The music stopped. She opened her eyes and looked at me.
“Come close,” she whispered, her eyes dancing.
She was lying on the blue mat now. I went over and kneeled down.
“What is it?” I asked. “What do you want me to know?”
“Nothing, you already know. Now you just have to find it.”
“But how?”
“Some gin, Brad.”
I poured her a half-pint glass, straight. She drained it in one swallow. Then she launched the empty glass at the window a good 15 feet away with what seemed to me to be impossible strength, shattering the glass and laughing. Was she courageous or was she insane? She looked at me again. She was no longer smiling, on the outside at least, but her face was not hard. Nor was it resigned or complacent. There was that same expression: a celebration of desperation without fear or despair.

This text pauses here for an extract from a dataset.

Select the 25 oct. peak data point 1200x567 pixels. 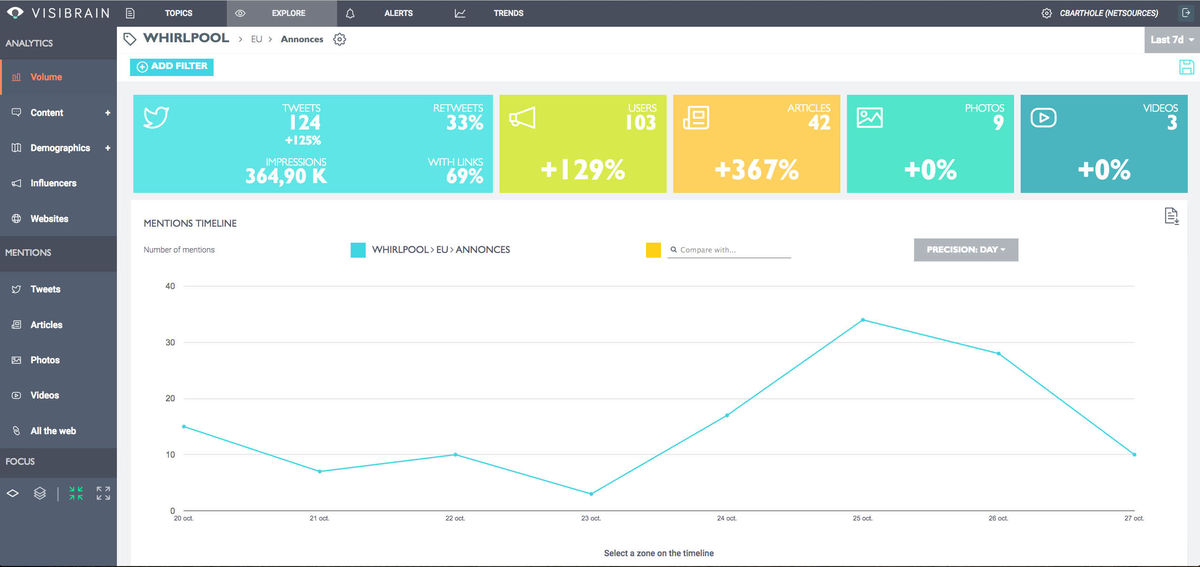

You could go out feeling secure, you could go out feeling resigned, you could go out feeling helpless or hopeless. She wasn’t going out in any of those ways. She was going out desperately. It wasn’t the same as helplessness or hopelessness. I knew nothing of her life. Her experiences were her own, but she had loved them. She had grown from them all, good and bad alike. I could see that; I had seen her dance. Like the tree, she was holding on to her roots by letting her branches go. And her branches had always gone wild. She motioned me to come still closer. I leaned in. She looked at me once more.
“Find a reason to dance,” she said.
I watched as her eyes, dancing to the music of Death I could not hear, closed for the last time.